--- start Selection ---
To learn more, please visit www.cadeler.com.
This information is considered to be inside information pursuant to the EU
Market Abuse Regulation (MAR) and is subject to the disclosure requirements
pursuant to MAR article 17 and Section 5-12 of the Norwegian Securities Trading
Act. This stock exchange announcement was published by Mikkel Gleerup (CEO) at
Cadeler A/S on 26 March 2026 at 12:55pm CET.
IMPORTANT NOTICE
This announcement is not a prospectus and does not form a part of any public
offer to sell, or a solicitation of a public offer to purchase, any securities
of the Company. Copies of this announcement are not being made and may not be
distributed or sent into any jurisdiction in which such distribution would be
unlawful or would require registration or other measures. Any offering of the
securities referred to in this announcement will be made by means of a set of
subscription materials provided to potential investors. Investors should not
subscribe for any securities referred to in this announcement except on the
basis of information contained in the aforementioned subscription materials.
The securities referred to in this announcement have not been and will not be
registered under the US Securities Act of 1933, as amended, (the “US Securities
Act”), or with any securities regulatory authority of any state or other
jurisdiction of the United States and may not be sold, resold, delivered or
otherwise distributed absent registration, except pursuant to an exemption from,
or in a transaction not subject to, the registration requirements of the US
Securities Act and in compliance with any applicable securities laws of any
state or other jurisdiction of the United States. The Company does not intend to
register any part of the offering in the United States or to conduct a public
offering of securities in the United States.
In any EEA Member State, this communication is only addressed to and is only
directed at qualified investors in that Member State within the meaning of
Regulation (EU) 2017/1129 as amended (together with any applicable implementing
measures in any Member State), i.e., only to investors who can receive the offer
without an approved prospectus in such EEA Member State. No securities are being
offered to any Russian or Belarusian national, any natural person residing in
Russia or Belarus (except for EU, EEA or Swiss nationals and persons holding an
EU, EEA or Swiss residence permit), any legal person, entity, or body
established in Russia or Belarus (including EU branches of such legal persons,
but excluding subsidiaries of Russian or Belarus legal entities organized or
incorporated within the EU), or any natural or legal person where the issuance
of securities to such person would result in a breach of applicable sanctions
laws.
--- end Selection ---
--- start Extracted data ---
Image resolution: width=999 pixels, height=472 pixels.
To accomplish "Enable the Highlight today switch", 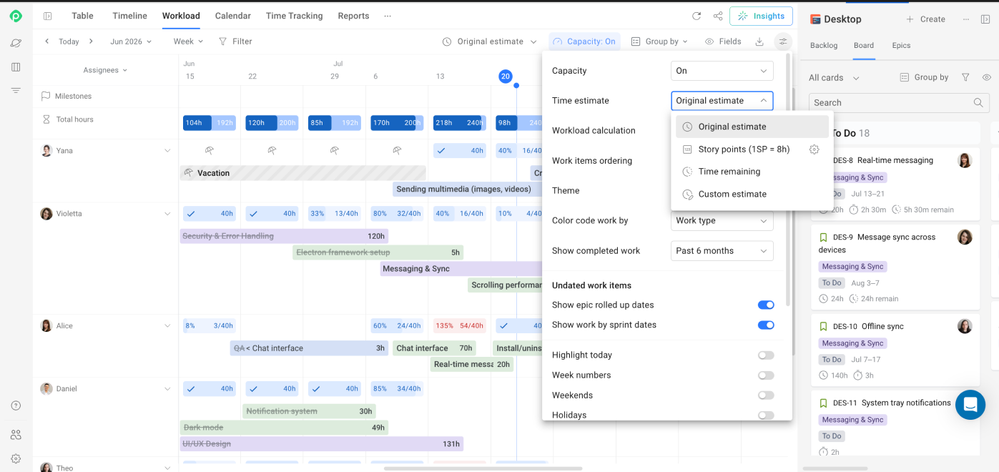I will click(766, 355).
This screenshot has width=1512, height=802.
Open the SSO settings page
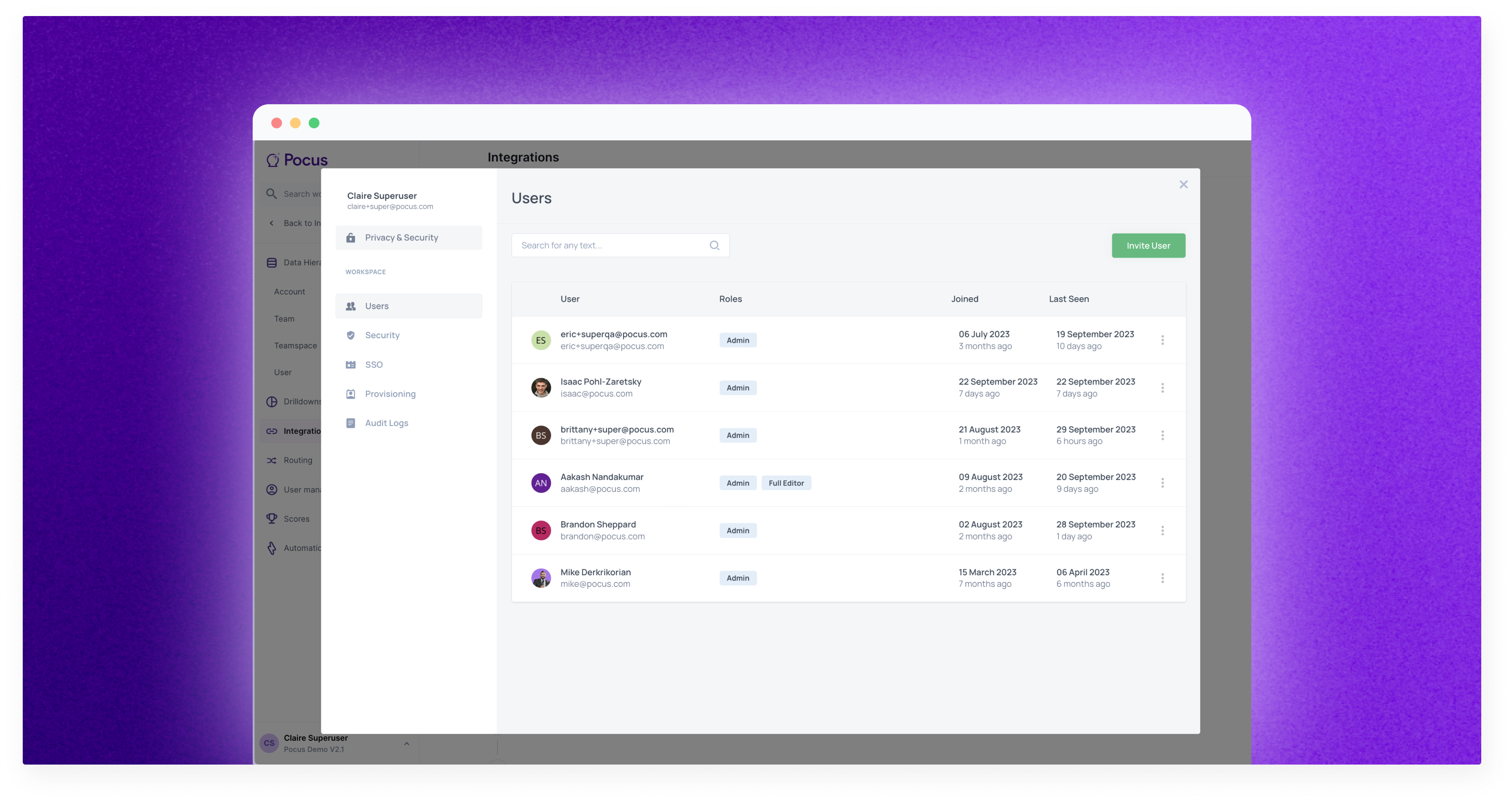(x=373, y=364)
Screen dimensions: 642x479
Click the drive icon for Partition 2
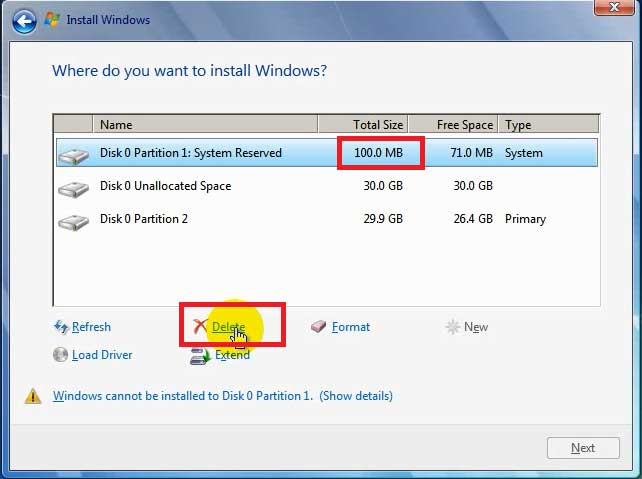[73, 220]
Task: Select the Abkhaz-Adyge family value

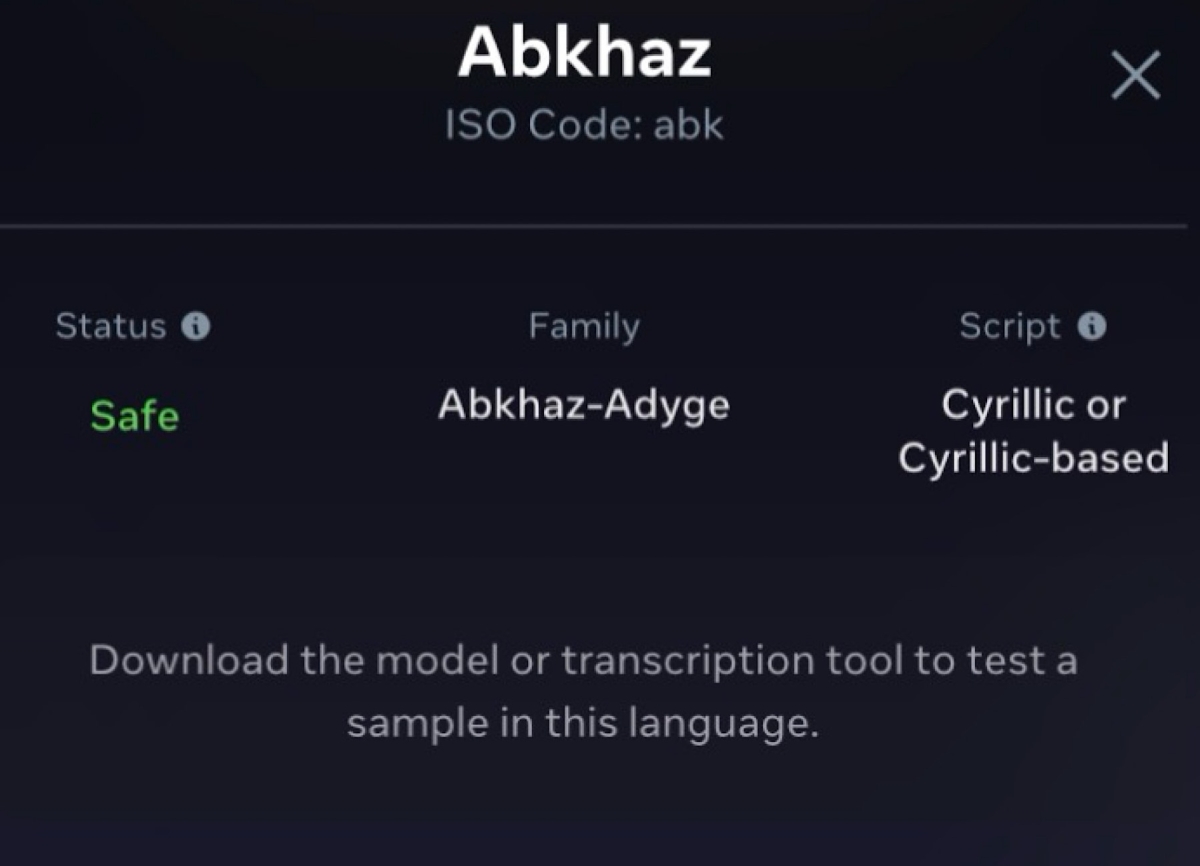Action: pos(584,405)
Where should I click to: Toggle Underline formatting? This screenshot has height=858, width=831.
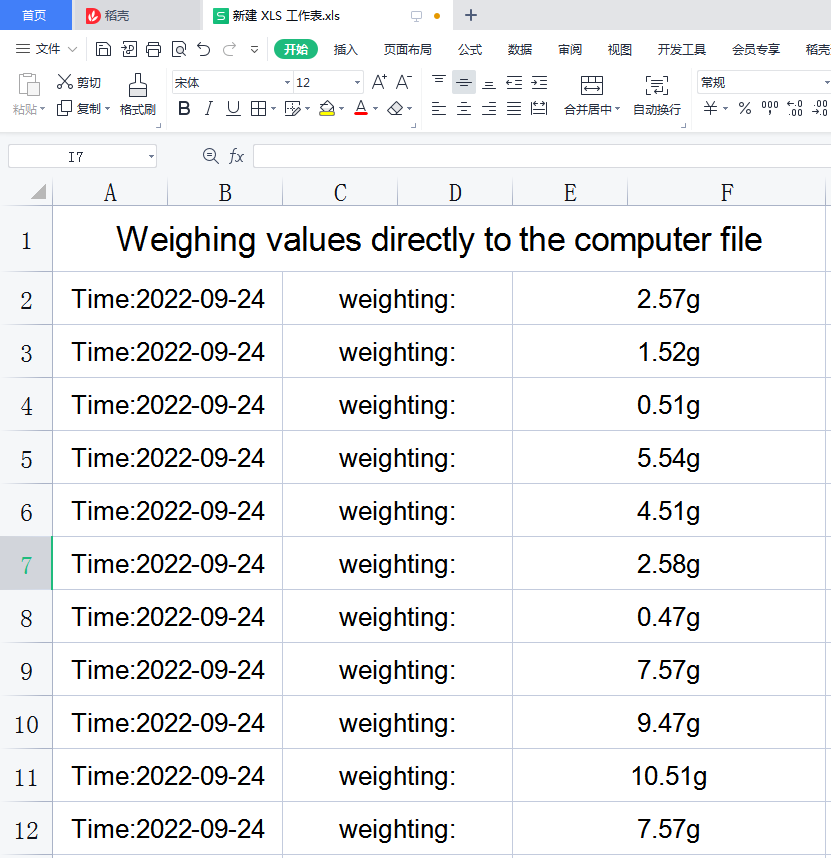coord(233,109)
--- end Extracted data ---
List every law or regulation that the announcement above names by its title.

Output of the task →
EU Market Abuse Regulation (MAR)
Norwegian Securities Trading Act
US Securities Act of 1933
Regulation (EU) 2017/1129